Saphira disse: Ti riferisci a com'erano gli elfi prima che le nostre razze si unissero?


Rhunön volse il viso accigliato verso Saphira. «Squamediluce. Benvenuta. Sì, parlavo dell'epoca prima del patto fra elfi e draghi. I cambiamenti che ho visto nelle nostre razze da allora si potrebbero credere a stento possibili, ma così è andata, ed eccomi qui, una delle poche ancora in grado di ricordare com'eravamo prima.»

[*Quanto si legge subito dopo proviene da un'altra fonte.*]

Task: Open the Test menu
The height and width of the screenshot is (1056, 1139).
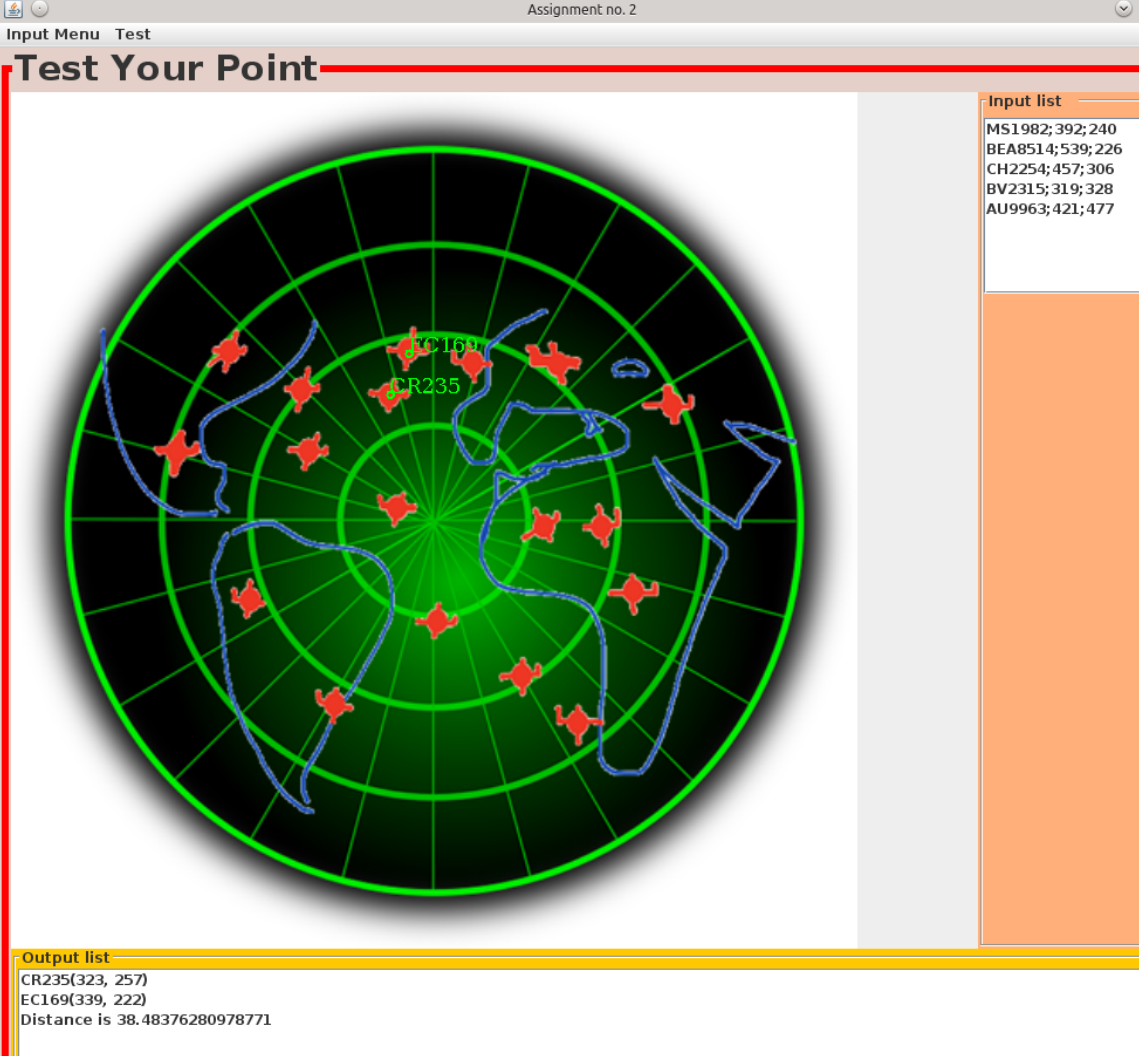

Poi Rhunön tornò a guardare Eragon. «Undbitr non è la risposta ai tuoi bisogni. Brom perse la sua spada durante la Caduta dei Cavalieri. Se non si trova nella collezione di Galbatorix, allora potrebbe essere stata distrutta, o trovarsi sepolta da qualche parte, sotto i resti delle ossa putrefatte disseminate su un campo di battaglia da tempo dimenticato. E se anche qualcuno riuscisse a individuarla, tu non potresti recuperarla in tempo per affrontare i tuoi nemici.»


«E allora che cosa dovrei fare, Rhunön-elda?» chiese Eragon. Le raccontò del falcione che aveva scelto quando si trovava fra i Varden, di come lo aveva rinforzato con gli incantesimi e di quanto era successo nelle gallerie sotto il Farthen Dûr.


Rhunön sbuffò. «No, così non funziona mai. Una volta che una lama è stata forgiata e temprata, puoi anche proteggerla con un'infinità di incantesimi, ma non riuscirai mai a rendere il metallo più resistente. Un Cavaliere ha bisogno di qualcosa di meglio: una lama che resista agli impatti più violenti e alla maggior parte degli incantesimi. No. Bisogna cantare gli incantesimi sul metallo fuso mentre lo si estrae dal minerale, e poi anche mentre lo si forgia, allo scopo di alterare e migliorare la struttura stessa del metallo.»


«Ma come posso procurami una spada simile?» chiese Eragon. «Me ne faresti una tu, Rhunön-elda?»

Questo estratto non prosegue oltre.